[SET EXERCISE] Copy out every one of the records below with each "Screen dimensions" changed to "Display size" and no other changes.

[THE RECORDS]
** START **

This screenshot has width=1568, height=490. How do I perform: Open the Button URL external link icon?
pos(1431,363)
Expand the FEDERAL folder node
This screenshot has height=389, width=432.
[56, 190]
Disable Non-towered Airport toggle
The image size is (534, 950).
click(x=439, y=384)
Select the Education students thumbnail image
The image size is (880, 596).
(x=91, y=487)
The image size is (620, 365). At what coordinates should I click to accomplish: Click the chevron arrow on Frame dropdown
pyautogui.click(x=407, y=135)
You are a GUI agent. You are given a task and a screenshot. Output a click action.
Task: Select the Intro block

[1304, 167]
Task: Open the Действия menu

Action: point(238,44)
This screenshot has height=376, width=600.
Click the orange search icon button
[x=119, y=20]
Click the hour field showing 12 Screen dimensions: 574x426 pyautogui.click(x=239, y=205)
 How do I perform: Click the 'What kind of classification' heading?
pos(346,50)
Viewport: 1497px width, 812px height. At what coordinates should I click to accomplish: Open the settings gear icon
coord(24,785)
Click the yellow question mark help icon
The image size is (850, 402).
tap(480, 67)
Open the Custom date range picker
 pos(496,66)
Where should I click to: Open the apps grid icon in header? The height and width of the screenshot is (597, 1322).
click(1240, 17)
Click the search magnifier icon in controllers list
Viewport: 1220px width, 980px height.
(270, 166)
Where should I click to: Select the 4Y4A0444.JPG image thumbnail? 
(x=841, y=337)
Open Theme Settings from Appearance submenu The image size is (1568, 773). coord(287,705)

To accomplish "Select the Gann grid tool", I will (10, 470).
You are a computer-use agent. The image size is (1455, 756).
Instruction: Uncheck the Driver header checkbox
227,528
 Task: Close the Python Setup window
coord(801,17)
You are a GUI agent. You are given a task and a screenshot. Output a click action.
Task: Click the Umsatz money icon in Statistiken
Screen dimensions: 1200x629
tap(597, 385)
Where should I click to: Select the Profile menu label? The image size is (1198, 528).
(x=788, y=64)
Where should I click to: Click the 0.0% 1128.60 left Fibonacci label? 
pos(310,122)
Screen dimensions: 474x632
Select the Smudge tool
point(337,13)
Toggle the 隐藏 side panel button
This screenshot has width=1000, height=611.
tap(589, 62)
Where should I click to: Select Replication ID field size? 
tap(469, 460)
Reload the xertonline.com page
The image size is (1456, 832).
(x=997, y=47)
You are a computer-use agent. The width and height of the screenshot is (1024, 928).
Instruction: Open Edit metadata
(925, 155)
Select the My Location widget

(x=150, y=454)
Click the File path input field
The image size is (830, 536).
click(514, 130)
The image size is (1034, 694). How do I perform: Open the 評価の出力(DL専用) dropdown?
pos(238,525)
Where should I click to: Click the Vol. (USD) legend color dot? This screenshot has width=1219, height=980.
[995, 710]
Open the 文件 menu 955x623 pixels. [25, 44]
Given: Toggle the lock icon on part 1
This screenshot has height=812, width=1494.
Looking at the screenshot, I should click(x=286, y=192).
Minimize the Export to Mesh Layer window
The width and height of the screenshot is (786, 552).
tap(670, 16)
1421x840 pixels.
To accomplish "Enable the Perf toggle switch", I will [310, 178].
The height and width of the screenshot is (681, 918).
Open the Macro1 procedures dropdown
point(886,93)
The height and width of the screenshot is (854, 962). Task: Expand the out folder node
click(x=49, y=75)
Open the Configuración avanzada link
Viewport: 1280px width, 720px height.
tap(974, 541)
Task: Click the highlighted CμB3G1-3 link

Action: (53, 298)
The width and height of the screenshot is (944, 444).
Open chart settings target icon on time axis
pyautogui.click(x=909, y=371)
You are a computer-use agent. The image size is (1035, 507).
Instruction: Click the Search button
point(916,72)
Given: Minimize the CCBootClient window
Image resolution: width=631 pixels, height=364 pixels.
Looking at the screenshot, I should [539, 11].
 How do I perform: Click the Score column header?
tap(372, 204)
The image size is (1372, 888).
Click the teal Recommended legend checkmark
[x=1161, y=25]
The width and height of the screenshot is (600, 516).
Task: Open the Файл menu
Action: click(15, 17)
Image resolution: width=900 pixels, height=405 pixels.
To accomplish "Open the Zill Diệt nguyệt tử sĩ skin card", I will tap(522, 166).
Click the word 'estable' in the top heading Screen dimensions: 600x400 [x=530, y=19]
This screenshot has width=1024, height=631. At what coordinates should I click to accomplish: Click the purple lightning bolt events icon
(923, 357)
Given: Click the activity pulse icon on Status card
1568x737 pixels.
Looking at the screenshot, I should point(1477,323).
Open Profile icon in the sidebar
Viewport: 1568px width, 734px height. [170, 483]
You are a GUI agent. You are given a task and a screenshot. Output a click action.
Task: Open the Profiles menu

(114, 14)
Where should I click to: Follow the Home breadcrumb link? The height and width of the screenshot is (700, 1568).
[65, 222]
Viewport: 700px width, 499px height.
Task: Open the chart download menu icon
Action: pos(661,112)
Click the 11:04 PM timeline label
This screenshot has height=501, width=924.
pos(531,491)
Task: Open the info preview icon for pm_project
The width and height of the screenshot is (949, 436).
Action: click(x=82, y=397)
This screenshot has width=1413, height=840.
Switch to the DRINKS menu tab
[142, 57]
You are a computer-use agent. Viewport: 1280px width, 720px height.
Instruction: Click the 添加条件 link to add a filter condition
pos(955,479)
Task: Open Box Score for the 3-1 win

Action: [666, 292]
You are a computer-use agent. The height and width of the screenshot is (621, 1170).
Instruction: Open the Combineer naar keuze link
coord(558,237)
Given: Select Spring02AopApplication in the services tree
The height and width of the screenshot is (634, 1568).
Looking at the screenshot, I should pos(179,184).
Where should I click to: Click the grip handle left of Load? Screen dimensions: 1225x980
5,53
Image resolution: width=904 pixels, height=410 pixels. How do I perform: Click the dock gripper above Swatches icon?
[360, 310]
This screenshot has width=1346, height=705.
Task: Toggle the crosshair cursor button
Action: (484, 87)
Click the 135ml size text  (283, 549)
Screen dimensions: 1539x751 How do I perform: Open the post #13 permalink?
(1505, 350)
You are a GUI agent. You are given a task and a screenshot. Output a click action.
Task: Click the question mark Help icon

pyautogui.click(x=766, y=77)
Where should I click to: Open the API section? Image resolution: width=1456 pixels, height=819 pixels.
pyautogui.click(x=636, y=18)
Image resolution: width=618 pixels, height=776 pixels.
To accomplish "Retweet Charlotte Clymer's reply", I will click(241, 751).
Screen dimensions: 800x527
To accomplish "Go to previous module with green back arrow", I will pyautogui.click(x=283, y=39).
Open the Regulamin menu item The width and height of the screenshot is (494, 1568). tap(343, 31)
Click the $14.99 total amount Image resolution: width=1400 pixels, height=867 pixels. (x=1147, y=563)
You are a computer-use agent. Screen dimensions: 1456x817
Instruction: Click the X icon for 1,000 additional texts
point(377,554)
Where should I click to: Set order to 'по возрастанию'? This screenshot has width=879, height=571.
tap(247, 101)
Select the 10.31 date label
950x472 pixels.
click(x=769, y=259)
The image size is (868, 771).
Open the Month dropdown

** END **

[COMPLETE OUTPUT]
This screenshot has width=1568, height=490. How do I perform: Open the Button URL external link icon?
pos(1431,363)
Expand the FEDERAL folder node
This screenshot has height=389, width=432.
[56, 190]
Disable Non-towered Airport toggle
The image size is (534, 950).
click(x=439, y=384)
Select the Education students thumbnail image
The image size is (880, 596).
(x=91, y=487)
The image size is (620, 365). At what coordinates should I click to accomplish: Click the chevron arrow on Frame dropdown
pyautogui.click(x=407, y=135)
You are a GUI agent. You are given a task and a screenshot. Output a click action.
Task: Select the Intro block

[1304, 167]
Task: Open the Действия menu

Action: point(238,44)
This screenshot has height=376, width=600.
Click the orange search icon button
[x=119, y=20]
Click the hour field showing 12 Display size: 574x426 pyautogui.click(x=239, y=205)
 How do I perform: Click the 'What kind of classification' heading?
pos(346,50)
Viewport: 1497px width, 812px height. At what coordinates should I click to accomplish: Open the settings gear icon
coord(24,785)
Click the yellow question mark help icon
The image size is (850, 402).
tap(480, 67)
Open the Custom date range picker
 pos(496,66)
Where should I click to: Open the apps grid icon in header? The height and width of the screenshot is (597, 1322).
click(1240, 17)
Click the search magnifier icon in controllers list
Viewport: 1220px width, 980px height.
(270, 166)
Where should I click to: Select the 4Y4A0444.JPG image thumbnail? 
(x=841, y=337)
Open Theme Settings from Appearance submenu The image size is (1568, 773). coord(287,705)

To accomplish "Select the Gann grid tool", I will (10, 470).
You are a computer-use agent. The image size is (1455, 756).
Instruction: Uncheck the Driver header checkbox
227,528
 Task: Close the Python Setup window
coord(801,17)
You are a GUI agent. You are given a task and a screenshot. Output a click action.
Task: Click the Umsatz money icon in Statistiken
Display size: 1200x629
tap(597, 385)
Where should I click to: Select the Profile menu label? The image size is (1198, 528).
(x=788, y=64)
Where should I click to: Click the 0.0% 1128.60 left Fibonacci label? 
pos(310,122)
Display size: 474x632
Select the Smudge tool
point(337,13)
Toggle the 隐藏 side panel button
This screenshot has width=1000, height=611.
tap(589, 62)
Where should I click to: Select Replication ID field size? 
tap(469, 460)
Reload the xertonline.com page
The image size is (1456, 832).
(x=997, y=47)
You are a computer-use agent. The width and height of the screenshot is (1024, 928).
Instruction: Open Edit metadata
(925, 155)
Select the My Location widget

(x=150, y=454)
Click the File path input field
The image size is (830, 536).
click(514, 130)
The image size is (1034, 694). How do I perform: Open the 評価の出力(DL専用) dropdown?
pos(238,525)
Where should I click to: Click the Vol. (USD) legend color dot? This screenshot has width=1219, height=980.
[995, 710]
Open the 文件 menu 955x623 pixels. [25, 44]
Given: Toggle the lock icon on part 1
This screenshot has height=812, width=1494.
Looking at the screenshot, I should click(x=286, y=192).
Minimize the Export to Mesh Layer window
The width and height of the screenshot is (786, 552).
tap(670, 16)
1421x840 pixels.
To accomplish "Enable the Perf toggle switch", I will [310, 178].
The height and width of the screenshot is (681, 918).
Open the Macro1 procedures dropdown
point(886,93)
The height and width of the screenshot is (854, 962). Task: Expand the out folder node
click(x=49, y=75)
Open the Configuración avanzada link
Viewport: 1280px width, 720px height.
tap(974, 541)
Task: Click the highlighted CμB3G1-3 link

Action: (53, 298)
The width and height of the screenshot is (944, 444).
Open chart settings target icon on time axis
pyautogui.click(x=909, y=371)
You are a computer-use agent. The image size is (1035, 507).
Instruction: Click the Search button
point(916,72)
Given: Minimize the CCBootClient window
Image resolution: width=631 pixels, height=364 pixels.
Looking at the screenshot, I should [539, 11].
 How do I perform: Click the Score column header?
tap(372, 204)
The image size is (1372, 888).
Click the teal Recommended legend checkmark
[x=1161, y=25]
The width and height of the screenshot is (600, 516).
Task: Open the Файл menu
Action: click(15, 17)
Image resolution: width=900 pixels, height=405 pixels.
To accomplish "Open the Zill Diệt nguyệt tử sĩ skin card", I will tap(522, 166).
Click the word 'estable' in the top heading Display size: 600x400 [x=530, y=19]
This screenshot has width=1024, height=631. At what coordinates should I click to accomplish: Click the purple lightning bolt events icon
(923, 357)
Given: Click the activity pulse icon on Status card
1568x737 pixels.
Looking at the screenshot, I should point(1477,323).
Open Profile icon in the sidebar
Viewport: 1568px width, 734px height. [170, 483]
You are a GUI agent. You are given a task and a screenshot. Output a click action.
Task: Open the Profiles menu

(114, 14)
Where should I click to: Follow the Home breadcrumb link? The height and width of the screenshot is (700, 1568).
[65, 222]
Viewport: 700px width, 499px height.
Task: Open the chart download menu icon
Action: pos(661,112)
Click the 11:04 PM timeline label
This screenshot has height=501, width=924.
pos(531,491)
Task: Open the info preview icon for pm_project
The width and height of the screenshot is (949, 436).
Action: click(x=82, y=397)
This screenshot has width=1413, height=840.
Switch to the DRINKS menu tab
[142, 57]
You are a computer-use agent. Viewport: 1280px width, 720px height.
Instruction: Click the 添加条件 link to add a filter condition
pos(955,479)
Task: Open Box Score for the 3-1 win

Action: [666, 292]
You are a computer-use agent. The height and width of the screenshot is (621, 1170).
Instruction: Open the Combineer naar keuze link
coord(558,237)
Given: Select Spring02AopApplication in the services tree
The height and width of the screenshot is (634, 1568).
Looking at the screenshot, I should pos(179,184).
Where should I click to: Click the grip handle left of Load? Display size: 1225x980
5,53
Image resolution: width=904 pixels, height=410 pixels. How do I perform: Click the dock gripper above Swatches icon?
[360, 310]
This screenshot has width=1346, height=705.
Task: Toggle the crosshair cursor button
Action: (484, 87)
Click the 135ml size text  (283, 549)
Display size: 1539x751 How do I perform: Open the post #13 permalink?
(1505, 350)
You are a GUI agent. You are given a task and a screenshot. Output a click action.
Task: Click the question mark Help icon

pyautogui.click(x=766, y=77)
Where should I click to: Open the API section? Image resolution: width=1456 pixels, height=819 pixels.
pyautogui.click(x=636, y=18)
Image resolution: width=618 pixels, height=776 pixels.
To accomplish "Retweet Charlotte Clymer's reply", I will click(241, 751).
Display size: 800x527
To accomplish "Go to previous module with green back arrow", I will pyautogui.click(x=283, y=39).
Open the Regulamin menu item The width and height of the screenshot is (494, 1568). tap(343, 31)
Click the $14.99 total amount Image resolution: width=1400 pixels, height=867 pixels. (x=1147, y=563)
You are a computer-use agent. Display size: 1456x817
Instruction: Click the X icon for 1,000 additional texts
point(377,554)
Where should I click to: Set order to 'по возрастанию'? This screenshot has width=879, height=571.
tap(247, 101)
Select the 10.31 date label
950x472 pixels.
click(x=769, y=259)
The image size is (868, 771).
Open the Month dropdown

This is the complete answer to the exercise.